### [Dataset entries]
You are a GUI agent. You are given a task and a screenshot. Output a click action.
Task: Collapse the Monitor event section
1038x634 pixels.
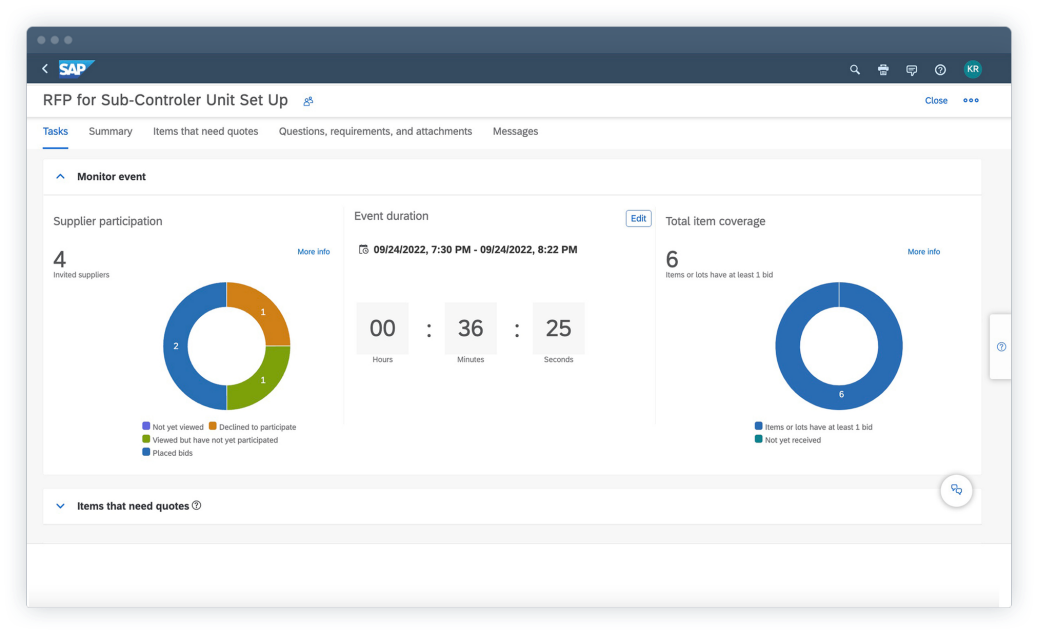click(x=60, y=175)
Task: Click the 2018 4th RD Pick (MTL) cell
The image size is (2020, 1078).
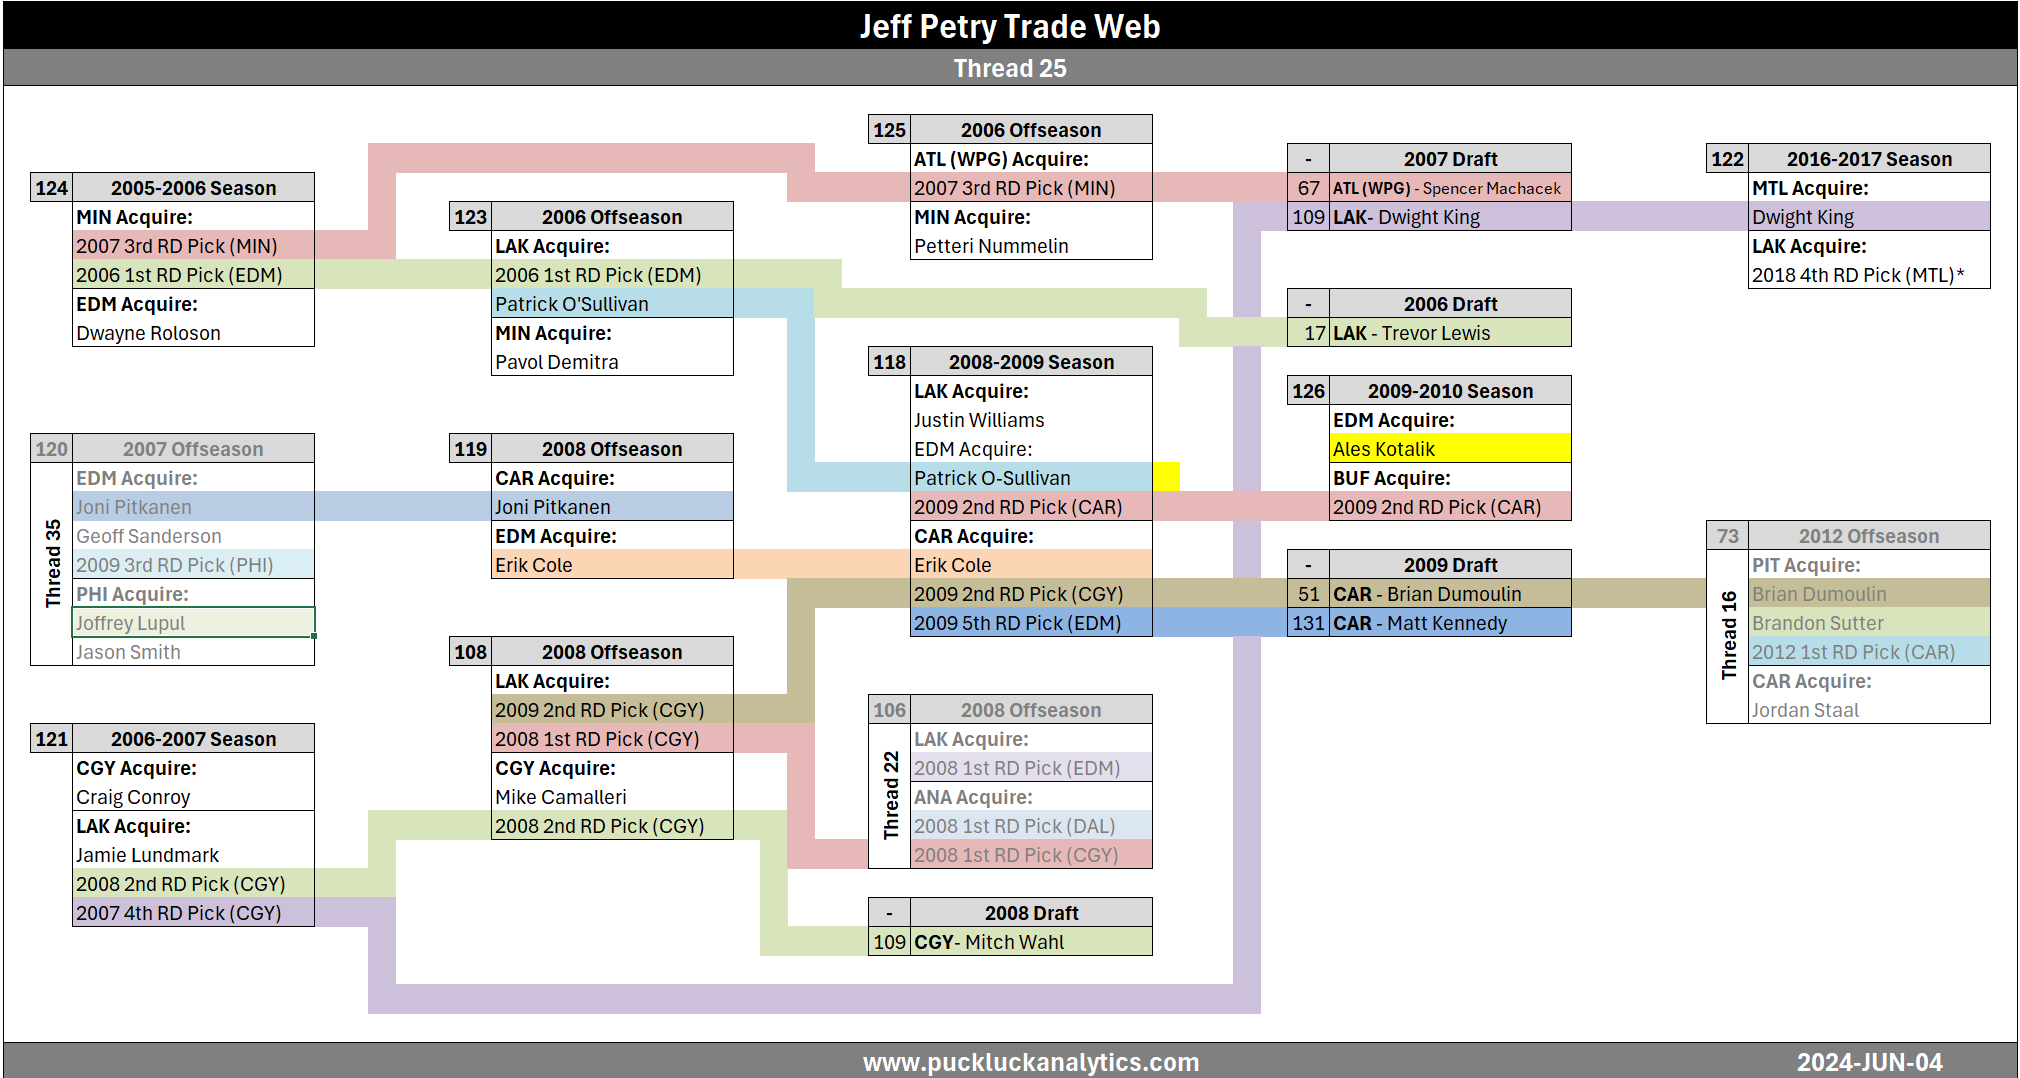Action: click(x=1868, y=275)
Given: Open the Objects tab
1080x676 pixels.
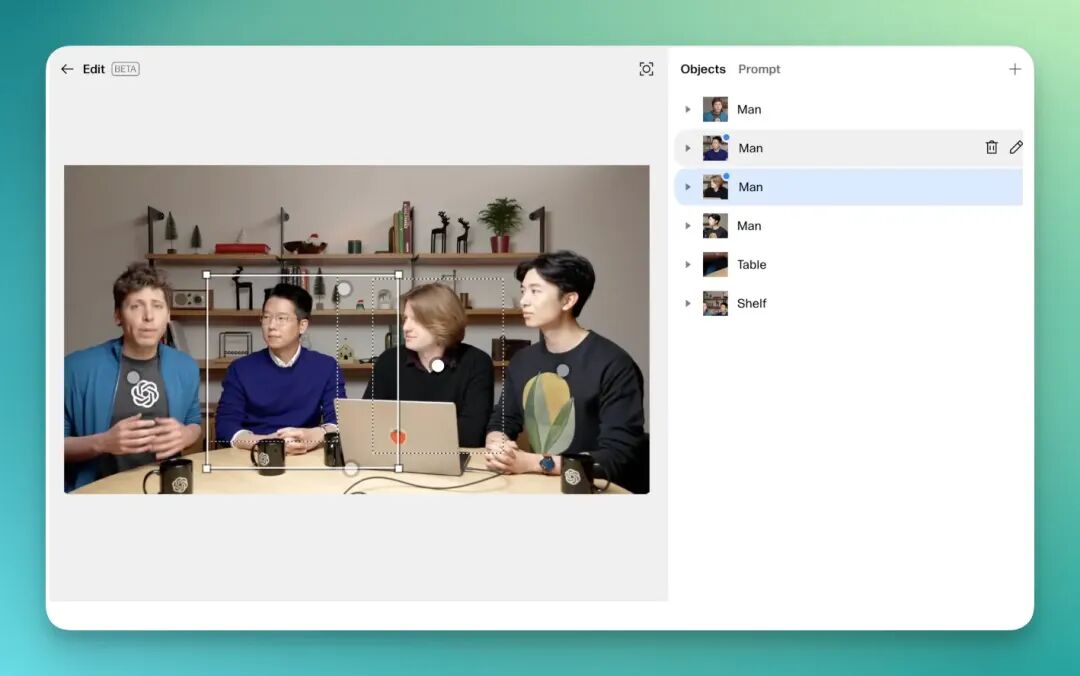Looking at the screenshot, I should coord(702,69).

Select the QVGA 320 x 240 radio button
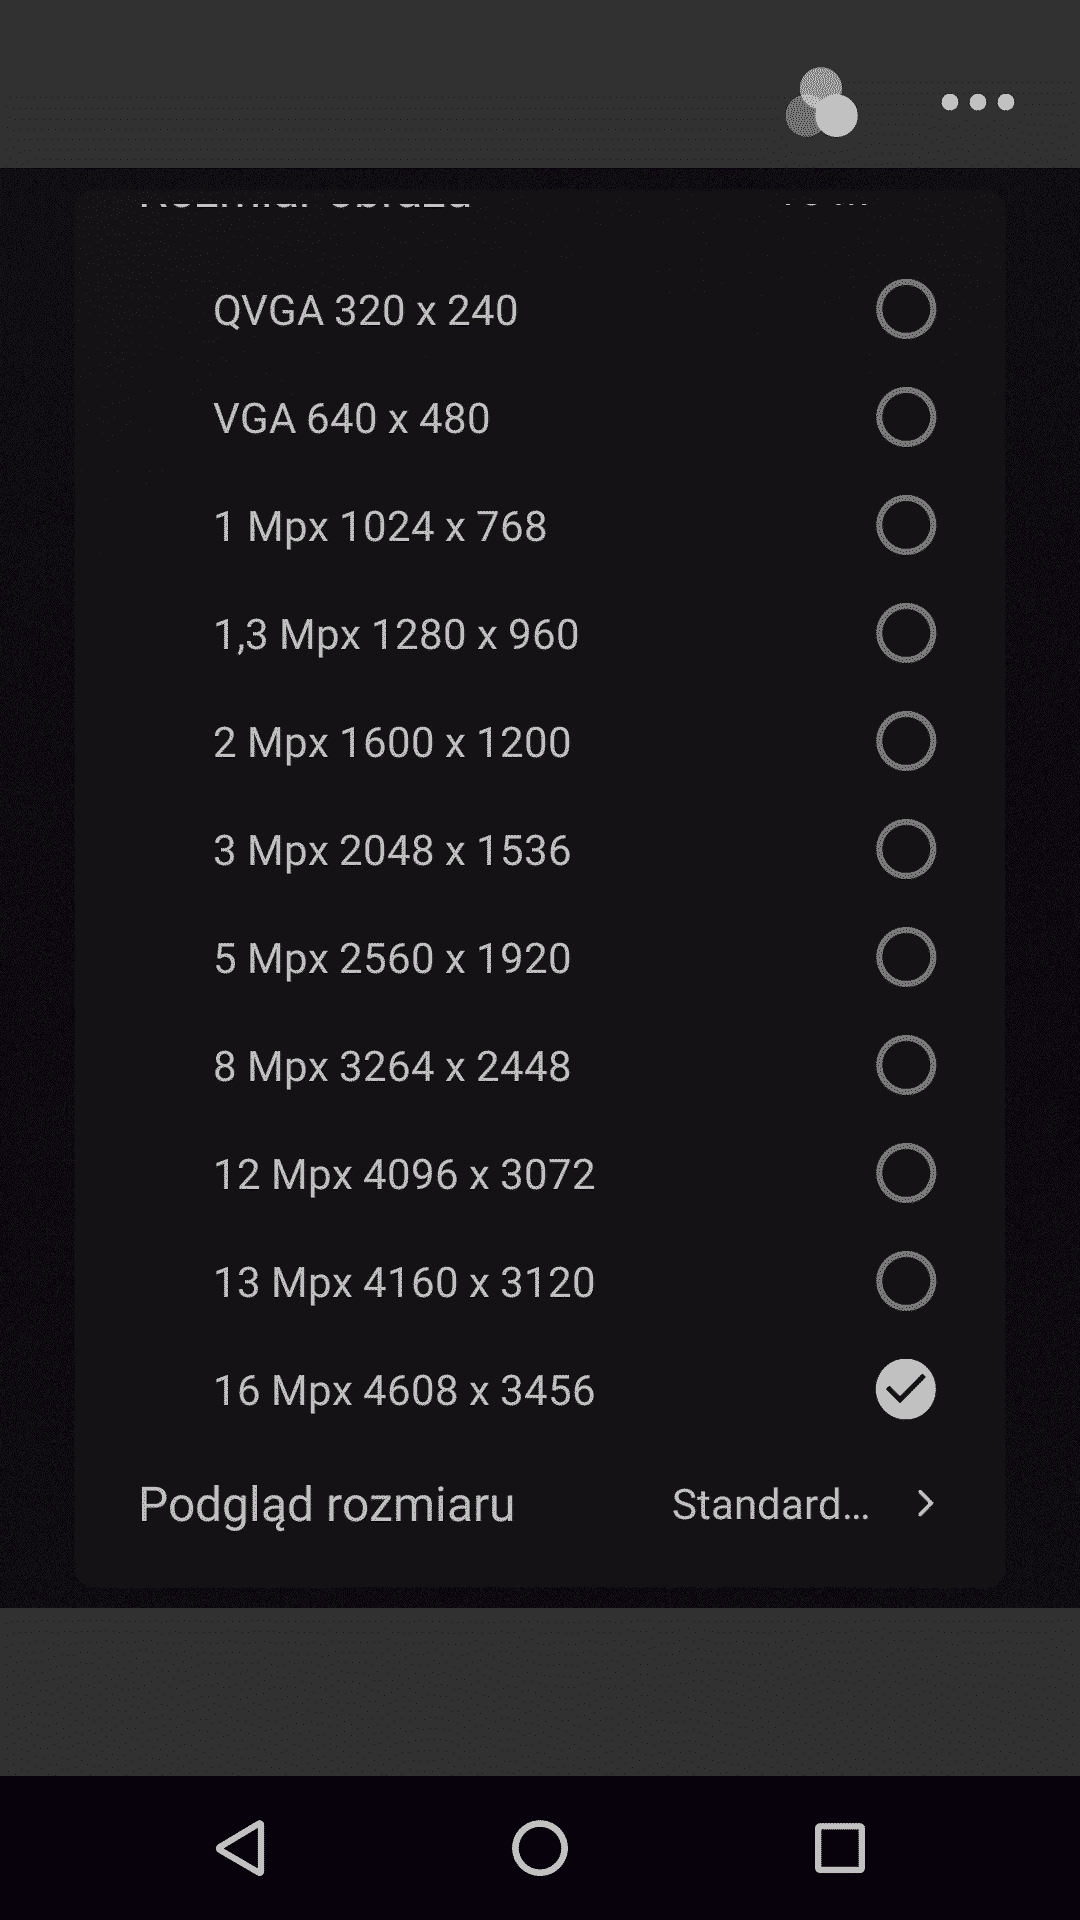point(906,309)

### [Problem description]
The lines from the one containing "1038x634 pixels." through the last line of the entries are to be copied exactly, both ends included, and the pictures are to be omitted.

### [Task answer]
1038x634 pixels.
click(x=60, y=175)
Task: Click the 2018 4th RD Pick (MTL) cell
The image size is (2020, 1078).
Action: click(x=1868, y=275)
Given: Open the Objects tab
1080x676 pixels.
Looking at the screenshot, I should coord(702,69).

Select the QVGA 320 x 240 radio button
point(906,309)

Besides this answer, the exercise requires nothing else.